Die Menopause bezeichnet den Zeitpunkt, an dem die Menstruation einer Frau endgültig ausbleibt und damit ihre fruchtbare Phase endet. Dies wird durch einen sinkenden Östrogen- und Progesteronspiegel ausgelöst. Sie tritt in der Regel zwischen dem 50. und 55. Lebensjahr ein, kann aber auch früher oder später erfolgen. Die Zeit vor der Menopause wird als Perimenopause bezeichnet. In dieser Phase nimmt die Hormonproduktion der Eierstöcke ab, und erste Symptome wie Nachtschweiß und Hitzewallungen können auftreten. Die Menopause kann zwischen einigen Monaten und bis zu zehn Jahren dauern.
Was sind Hitzewallungen?
Viele Frauen beschreiben Hitzewallungen als ein plötzliches, intensives Hitzegefühl im Oberkörper, das typischerweise einige Minuten anhält. Häufig treten Hitzewallungen zusammen mit Schweißausbrüchen und einem roten Gesicht auf. Sie können jederzeit auftreten und sind oft peinlich, besonders wenn man unterwegs oder am Arbeitsplatz ist.

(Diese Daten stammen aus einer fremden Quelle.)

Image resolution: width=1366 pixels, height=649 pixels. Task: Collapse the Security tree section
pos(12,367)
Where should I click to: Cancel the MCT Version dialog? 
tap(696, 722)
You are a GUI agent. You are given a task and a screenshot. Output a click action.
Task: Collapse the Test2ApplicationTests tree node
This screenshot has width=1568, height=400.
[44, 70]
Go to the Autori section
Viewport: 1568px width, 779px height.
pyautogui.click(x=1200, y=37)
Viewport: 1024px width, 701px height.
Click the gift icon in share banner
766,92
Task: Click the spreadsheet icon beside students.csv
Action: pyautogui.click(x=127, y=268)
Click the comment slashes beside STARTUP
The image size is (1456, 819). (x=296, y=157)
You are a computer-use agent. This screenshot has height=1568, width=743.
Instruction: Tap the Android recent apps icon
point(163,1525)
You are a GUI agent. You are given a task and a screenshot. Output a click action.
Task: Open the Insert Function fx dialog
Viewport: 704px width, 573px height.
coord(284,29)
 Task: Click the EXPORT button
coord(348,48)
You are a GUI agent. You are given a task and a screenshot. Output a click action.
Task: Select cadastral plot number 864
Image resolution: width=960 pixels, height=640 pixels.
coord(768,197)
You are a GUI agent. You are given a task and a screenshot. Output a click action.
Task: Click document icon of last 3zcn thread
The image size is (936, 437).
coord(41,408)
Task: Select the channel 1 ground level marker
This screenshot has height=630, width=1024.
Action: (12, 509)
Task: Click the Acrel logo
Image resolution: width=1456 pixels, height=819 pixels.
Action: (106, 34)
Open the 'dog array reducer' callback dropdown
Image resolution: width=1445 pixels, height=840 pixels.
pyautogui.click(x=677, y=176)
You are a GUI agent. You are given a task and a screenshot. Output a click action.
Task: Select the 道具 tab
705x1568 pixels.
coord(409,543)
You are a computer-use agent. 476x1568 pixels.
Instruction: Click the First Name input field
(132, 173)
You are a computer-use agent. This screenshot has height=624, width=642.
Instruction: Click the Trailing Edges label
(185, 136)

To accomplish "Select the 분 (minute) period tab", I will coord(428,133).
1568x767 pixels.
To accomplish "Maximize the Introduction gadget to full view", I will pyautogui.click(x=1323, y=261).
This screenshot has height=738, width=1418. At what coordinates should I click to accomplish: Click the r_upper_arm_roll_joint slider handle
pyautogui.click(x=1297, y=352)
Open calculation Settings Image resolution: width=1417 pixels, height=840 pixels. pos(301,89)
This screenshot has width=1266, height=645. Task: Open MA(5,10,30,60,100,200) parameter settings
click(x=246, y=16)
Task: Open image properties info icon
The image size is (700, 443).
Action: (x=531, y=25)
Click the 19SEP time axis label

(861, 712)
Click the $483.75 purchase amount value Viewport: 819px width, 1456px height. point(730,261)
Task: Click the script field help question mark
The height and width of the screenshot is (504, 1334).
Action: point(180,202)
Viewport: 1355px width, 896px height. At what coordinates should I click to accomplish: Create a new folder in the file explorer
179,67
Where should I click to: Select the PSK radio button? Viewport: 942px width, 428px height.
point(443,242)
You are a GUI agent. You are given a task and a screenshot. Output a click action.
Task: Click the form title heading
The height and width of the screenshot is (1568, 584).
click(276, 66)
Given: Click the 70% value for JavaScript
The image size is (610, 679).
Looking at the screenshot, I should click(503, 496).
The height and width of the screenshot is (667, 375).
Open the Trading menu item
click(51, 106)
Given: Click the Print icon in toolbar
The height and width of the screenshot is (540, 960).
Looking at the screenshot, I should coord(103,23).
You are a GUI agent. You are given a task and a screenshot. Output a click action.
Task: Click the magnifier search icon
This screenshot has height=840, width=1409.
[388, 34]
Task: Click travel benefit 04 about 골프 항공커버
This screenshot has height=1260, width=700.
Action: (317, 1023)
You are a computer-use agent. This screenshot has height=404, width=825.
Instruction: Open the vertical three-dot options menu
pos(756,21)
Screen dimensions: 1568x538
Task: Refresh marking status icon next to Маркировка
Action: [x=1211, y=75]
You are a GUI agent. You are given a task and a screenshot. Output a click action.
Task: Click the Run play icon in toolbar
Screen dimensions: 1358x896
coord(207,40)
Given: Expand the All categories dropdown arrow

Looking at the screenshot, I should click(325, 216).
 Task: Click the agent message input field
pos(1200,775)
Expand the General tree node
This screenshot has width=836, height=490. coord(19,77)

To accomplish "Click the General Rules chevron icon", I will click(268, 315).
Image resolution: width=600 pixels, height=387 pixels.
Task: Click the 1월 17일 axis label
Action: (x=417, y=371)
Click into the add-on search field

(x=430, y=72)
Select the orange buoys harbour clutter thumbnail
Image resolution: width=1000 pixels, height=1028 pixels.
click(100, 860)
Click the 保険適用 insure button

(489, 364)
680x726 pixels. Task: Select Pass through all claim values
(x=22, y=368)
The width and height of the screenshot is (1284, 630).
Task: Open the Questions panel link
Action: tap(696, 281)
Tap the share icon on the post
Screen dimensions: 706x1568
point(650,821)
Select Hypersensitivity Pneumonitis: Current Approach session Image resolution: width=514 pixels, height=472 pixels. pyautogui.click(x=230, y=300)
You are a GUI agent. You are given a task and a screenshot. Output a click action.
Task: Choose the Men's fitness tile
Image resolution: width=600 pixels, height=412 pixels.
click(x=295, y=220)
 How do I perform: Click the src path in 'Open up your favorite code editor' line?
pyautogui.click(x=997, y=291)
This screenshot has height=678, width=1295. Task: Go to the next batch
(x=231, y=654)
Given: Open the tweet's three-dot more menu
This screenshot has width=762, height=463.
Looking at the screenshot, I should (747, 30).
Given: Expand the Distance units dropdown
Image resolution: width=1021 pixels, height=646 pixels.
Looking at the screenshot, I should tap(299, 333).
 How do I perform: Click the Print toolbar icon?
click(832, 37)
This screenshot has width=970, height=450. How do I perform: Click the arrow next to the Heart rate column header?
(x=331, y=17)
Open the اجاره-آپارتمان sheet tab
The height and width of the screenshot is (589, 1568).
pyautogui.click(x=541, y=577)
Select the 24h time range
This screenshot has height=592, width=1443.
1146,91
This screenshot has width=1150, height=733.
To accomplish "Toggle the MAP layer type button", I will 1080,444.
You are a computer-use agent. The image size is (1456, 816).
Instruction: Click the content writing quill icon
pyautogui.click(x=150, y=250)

Nachtschweiß sind einfach Hitzewallungen, die nachts auftreten. Sie können manchmal stärker sein als eine typische Hitzewallung und dazu führen, dass man durch die Nachtwäsche und auf die Bettwäsche schwitzt.
Was verursacht Hitzewallungen und nächtliche Schweißausbrüche?
Wie alle Wechseljahresbeschwerden sind auch nächtliche Schweißausbrüche und Hitzewallungen auf Hormonschwankungen zurückzuführen. Schauen wir uns die Abfolge der Ereignisse, die zu diesen lästigen Symptomen führen, genauer an.
Alles beginnt mit dem Hypothalamus – dem Teil des Gehirns, der den Körper in einem stabilen Zustand, der sogenannten Homöostase, hält. Ähnlich wie ein Thermostat in der Wohnung reguliert der Hypothalamus die Körpertemperatur. Er reagiert auf äußere und innere Reize und passt die Temperatur ständig an, um den Körper innerhalb eines Bereichs von ein bis zwei Grad um 37 Grad Celsius – der optimalen Körperkerntemperatur – zu halten.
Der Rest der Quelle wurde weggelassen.